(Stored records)

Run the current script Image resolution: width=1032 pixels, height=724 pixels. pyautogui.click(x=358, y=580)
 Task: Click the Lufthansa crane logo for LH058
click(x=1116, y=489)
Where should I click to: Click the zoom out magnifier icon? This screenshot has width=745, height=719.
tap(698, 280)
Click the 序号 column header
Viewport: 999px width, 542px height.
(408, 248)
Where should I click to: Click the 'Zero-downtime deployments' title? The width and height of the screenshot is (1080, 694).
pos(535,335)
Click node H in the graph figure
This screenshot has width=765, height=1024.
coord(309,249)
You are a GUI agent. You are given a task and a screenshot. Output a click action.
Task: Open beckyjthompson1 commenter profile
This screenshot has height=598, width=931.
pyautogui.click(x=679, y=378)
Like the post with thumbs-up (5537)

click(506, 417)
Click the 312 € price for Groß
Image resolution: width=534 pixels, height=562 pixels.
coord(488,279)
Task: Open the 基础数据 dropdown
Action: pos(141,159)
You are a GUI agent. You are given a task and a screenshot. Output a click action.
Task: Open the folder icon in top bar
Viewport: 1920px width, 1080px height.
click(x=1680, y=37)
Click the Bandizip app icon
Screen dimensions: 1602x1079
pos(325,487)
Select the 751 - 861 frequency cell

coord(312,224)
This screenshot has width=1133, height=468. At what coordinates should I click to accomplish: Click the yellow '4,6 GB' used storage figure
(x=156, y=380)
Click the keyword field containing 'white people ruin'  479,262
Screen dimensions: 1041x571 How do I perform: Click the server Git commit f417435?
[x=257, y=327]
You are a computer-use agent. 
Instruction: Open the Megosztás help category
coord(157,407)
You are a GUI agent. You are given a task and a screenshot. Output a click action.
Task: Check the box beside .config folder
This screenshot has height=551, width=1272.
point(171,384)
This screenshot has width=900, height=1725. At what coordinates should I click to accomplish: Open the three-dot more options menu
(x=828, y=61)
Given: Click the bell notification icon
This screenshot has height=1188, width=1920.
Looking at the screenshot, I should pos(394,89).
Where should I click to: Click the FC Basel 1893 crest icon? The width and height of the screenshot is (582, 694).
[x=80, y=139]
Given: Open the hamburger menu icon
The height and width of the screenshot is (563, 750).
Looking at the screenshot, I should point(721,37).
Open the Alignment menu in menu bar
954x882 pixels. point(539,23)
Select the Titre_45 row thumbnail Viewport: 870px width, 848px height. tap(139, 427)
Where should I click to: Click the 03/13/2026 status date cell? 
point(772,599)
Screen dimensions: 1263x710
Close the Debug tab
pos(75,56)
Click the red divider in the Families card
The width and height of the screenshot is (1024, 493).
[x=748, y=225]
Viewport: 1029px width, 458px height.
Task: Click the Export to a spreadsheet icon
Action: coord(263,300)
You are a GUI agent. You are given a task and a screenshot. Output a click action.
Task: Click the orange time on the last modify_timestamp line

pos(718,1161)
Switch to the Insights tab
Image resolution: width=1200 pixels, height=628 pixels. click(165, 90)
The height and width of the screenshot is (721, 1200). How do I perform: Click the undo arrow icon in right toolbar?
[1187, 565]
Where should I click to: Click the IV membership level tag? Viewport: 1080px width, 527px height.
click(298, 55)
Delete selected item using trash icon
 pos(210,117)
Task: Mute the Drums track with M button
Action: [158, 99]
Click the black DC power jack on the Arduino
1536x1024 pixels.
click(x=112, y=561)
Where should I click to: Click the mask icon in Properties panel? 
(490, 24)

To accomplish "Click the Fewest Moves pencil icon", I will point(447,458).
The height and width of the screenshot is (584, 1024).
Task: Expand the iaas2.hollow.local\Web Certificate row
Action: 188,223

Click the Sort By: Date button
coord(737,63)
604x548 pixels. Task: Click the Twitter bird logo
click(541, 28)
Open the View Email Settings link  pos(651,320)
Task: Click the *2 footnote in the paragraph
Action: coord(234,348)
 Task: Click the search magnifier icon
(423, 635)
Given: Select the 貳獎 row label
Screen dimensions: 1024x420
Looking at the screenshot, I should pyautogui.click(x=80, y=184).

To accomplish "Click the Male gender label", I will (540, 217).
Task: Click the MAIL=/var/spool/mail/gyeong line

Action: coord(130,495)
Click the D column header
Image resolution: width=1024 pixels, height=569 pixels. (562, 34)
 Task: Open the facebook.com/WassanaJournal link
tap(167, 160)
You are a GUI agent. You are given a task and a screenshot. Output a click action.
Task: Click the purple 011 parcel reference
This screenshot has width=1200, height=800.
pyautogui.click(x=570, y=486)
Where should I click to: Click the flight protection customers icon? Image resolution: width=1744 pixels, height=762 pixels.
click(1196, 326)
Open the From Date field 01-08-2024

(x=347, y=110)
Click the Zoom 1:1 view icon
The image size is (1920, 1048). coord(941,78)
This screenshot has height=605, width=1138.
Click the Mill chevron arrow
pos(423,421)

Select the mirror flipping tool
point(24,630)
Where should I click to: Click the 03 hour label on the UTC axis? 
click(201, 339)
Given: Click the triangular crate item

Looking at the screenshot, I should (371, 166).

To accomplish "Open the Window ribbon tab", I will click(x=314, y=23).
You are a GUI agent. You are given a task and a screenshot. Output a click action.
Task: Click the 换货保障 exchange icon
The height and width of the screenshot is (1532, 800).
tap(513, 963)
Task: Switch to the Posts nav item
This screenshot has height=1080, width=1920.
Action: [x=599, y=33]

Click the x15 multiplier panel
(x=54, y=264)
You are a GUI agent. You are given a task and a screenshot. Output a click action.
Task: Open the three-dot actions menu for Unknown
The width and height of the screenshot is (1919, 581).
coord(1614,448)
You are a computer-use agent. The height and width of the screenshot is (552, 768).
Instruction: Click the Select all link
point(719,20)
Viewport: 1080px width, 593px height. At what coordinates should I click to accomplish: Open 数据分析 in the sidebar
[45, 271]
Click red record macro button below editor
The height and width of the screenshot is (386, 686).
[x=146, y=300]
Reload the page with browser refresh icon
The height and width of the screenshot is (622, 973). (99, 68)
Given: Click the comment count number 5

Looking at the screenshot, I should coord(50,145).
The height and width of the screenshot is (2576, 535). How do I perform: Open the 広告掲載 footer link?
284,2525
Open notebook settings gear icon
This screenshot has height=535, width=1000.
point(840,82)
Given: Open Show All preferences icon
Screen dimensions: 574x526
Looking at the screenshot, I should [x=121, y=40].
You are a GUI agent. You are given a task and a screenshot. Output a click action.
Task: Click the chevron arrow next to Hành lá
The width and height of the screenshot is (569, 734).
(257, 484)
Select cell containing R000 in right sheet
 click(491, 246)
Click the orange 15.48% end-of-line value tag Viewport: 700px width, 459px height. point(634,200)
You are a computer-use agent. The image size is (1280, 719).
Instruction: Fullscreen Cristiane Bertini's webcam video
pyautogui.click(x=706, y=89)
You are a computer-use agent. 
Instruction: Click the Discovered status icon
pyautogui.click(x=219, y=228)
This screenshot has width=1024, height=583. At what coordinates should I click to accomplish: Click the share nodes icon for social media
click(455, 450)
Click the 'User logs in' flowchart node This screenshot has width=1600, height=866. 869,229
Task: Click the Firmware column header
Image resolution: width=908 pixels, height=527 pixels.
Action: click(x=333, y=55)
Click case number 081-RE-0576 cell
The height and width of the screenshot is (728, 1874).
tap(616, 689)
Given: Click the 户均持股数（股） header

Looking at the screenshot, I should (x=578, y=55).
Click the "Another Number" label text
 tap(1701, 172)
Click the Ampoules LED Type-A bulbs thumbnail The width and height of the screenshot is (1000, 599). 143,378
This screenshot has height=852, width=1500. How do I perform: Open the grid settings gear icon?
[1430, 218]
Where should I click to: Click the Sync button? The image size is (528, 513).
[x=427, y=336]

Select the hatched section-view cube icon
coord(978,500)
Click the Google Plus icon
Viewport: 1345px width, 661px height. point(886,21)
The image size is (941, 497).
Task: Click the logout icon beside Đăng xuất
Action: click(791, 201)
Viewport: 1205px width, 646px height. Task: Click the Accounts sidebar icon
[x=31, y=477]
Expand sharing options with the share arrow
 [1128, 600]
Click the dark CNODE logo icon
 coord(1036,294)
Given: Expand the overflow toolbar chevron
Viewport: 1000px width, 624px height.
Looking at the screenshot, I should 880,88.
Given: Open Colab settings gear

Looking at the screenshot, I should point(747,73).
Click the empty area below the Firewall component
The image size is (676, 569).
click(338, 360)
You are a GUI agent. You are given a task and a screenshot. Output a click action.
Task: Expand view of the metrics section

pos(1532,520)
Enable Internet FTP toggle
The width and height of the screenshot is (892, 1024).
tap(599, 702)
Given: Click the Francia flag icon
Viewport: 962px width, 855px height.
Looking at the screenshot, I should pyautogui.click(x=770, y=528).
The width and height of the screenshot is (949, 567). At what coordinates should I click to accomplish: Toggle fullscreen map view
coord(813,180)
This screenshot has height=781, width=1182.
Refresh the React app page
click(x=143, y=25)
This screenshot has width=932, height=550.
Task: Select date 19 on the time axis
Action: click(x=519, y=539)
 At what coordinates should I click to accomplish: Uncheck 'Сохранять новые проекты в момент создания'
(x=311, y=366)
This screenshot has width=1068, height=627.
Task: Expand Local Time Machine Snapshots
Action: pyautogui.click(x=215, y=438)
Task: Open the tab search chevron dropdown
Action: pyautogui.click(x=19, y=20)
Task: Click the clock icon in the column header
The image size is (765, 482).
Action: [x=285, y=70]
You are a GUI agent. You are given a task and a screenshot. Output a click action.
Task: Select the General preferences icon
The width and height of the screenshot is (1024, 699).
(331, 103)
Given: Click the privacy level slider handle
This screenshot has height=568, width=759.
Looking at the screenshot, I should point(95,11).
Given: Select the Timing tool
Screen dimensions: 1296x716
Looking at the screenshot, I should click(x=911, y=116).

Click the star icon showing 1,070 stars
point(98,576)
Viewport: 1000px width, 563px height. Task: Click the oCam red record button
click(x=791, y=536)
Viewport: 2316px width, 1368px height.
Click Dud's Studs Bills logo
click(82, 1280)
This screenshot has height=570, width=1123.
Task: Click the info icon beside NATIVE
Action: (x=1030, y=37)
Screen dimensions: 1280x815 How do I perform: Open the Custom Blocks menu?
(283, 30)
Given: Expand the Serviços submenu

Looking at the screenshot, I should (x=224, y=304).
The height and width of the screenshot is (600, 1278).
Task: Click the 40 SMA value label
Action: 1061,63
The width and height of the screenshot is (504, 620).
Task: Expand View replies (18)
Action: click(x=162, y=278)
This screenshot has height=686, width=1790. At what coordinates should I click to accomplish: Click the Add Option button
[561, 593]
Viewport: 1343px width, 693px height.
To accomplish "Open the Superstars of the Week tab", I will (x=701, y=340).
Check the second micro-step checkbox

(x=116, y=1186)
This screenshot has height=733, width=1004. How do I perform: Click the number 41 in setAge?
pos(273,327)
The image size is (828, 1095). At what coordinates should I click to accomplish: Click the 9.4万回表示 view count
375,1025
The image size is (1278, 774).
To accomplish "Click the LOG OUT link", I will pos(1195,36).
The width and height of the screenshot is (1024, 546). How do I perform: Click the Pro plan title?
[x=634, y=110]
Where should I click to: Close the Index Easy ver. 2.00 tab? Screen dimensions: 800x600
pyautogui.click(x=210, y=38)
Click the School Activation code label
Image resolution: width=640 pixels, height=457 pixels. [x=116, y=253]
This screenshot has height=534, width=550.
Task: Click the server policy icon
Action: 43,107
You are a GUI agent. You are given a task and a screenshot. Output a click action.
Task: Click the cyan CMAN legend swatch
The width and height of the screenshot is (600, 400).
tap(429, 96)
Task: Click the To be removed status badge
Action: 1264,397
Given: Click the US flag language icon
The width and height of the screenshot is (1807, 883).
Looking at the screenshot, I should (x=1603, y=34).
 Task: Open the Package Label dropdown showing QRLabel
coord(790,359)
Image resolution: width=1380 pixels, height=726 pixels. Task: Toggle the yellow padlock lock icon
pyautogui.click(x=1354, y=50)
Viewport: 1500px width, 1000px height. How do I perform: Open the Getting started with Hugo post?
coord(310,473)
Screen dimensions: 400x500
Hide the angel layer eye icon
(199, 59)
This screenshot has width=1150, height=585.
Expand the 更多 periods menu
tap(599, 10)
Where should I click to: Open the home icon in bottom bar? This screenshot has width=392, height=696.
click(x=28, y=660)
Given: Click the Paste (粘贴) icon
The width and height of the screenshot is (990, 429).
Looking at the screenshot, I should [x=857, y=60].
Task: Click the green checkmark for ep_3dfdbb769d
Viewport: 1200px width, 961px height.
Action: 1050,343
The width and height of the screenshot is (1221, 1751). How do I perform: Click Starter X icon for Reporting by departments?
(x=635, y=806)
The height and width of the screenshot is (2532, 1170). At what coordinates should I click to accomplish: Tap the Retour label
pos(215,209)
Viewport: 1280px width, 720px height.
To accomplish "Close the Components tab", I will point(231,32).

| Work instructions |
The answer must be the lines from the one containing "Click the School Activation code label" through the last line of the records, copied exactly, with nothing else.

| Answer space |
Click the School Activation code label
Image resolution: width=640 pixels, height=457 pixels. [x=116, y=253]
This screenshot has height=534, width=550.
Task: Click the server policy icon
Action: 43,107
You are a GUI agent. You are given a task and a screenshot. Output a click action.
Task: Click the cyan CMAN legend swatch
The width and height of the screenshot is (600, 400).
tap(429, 96)
Task: Click the To be removed status badge
Action: 1264,397
Given: Click the US flag language icon
The width and height of the screenshot is (1807, 883).
Looking at the screenshot, I should (x=1603, y=34).
 Task: Open the Package Label dropdown showing QRLabel
coord(790,359)
Image resolution: width=1380 pixels, height=726 pixels. Task: Toggle the yellow padlock lock icon
pyautogui.click(x=1354, y=50)
Viewport: 1500px width, 1000px height. How do I perform: Open the Getting started with Hugo post?
coord(310,473)
Screen dimensions: 400x500
Hide the angel layer eye icon
(199, 59)
This screenshot has width=1150, height=585.
Expand the 更多 periods menu
tap(599, 10)
Where should I click to: Open the home icon in bottom bar? This screenshot has width=392, height=696.
click(x=28, y=660)
Given: Click the Paste (粘贴) icon
The width and height of the screenshot is (990, 429).
Looking at the screenshot, I should [x=857, y=60].
Task: Click the green checkmark for ep_3dfdbb769d
Viewport: 1200px width, 961px height.
Action: 1050,343
The width and height of the screenshot is (1221, 1751). How do I perform: Click Starter X icon for Reporting by departments?
(x=635, y=806)
The height and width of the screenshot is (2532, 1170). At what coordinates should I click to accomplish: Tap the Retour label
pos(215,209)
Viewport: 1280px width, 720px height.
To accomplish "Close the Components tab", I will point(231,32).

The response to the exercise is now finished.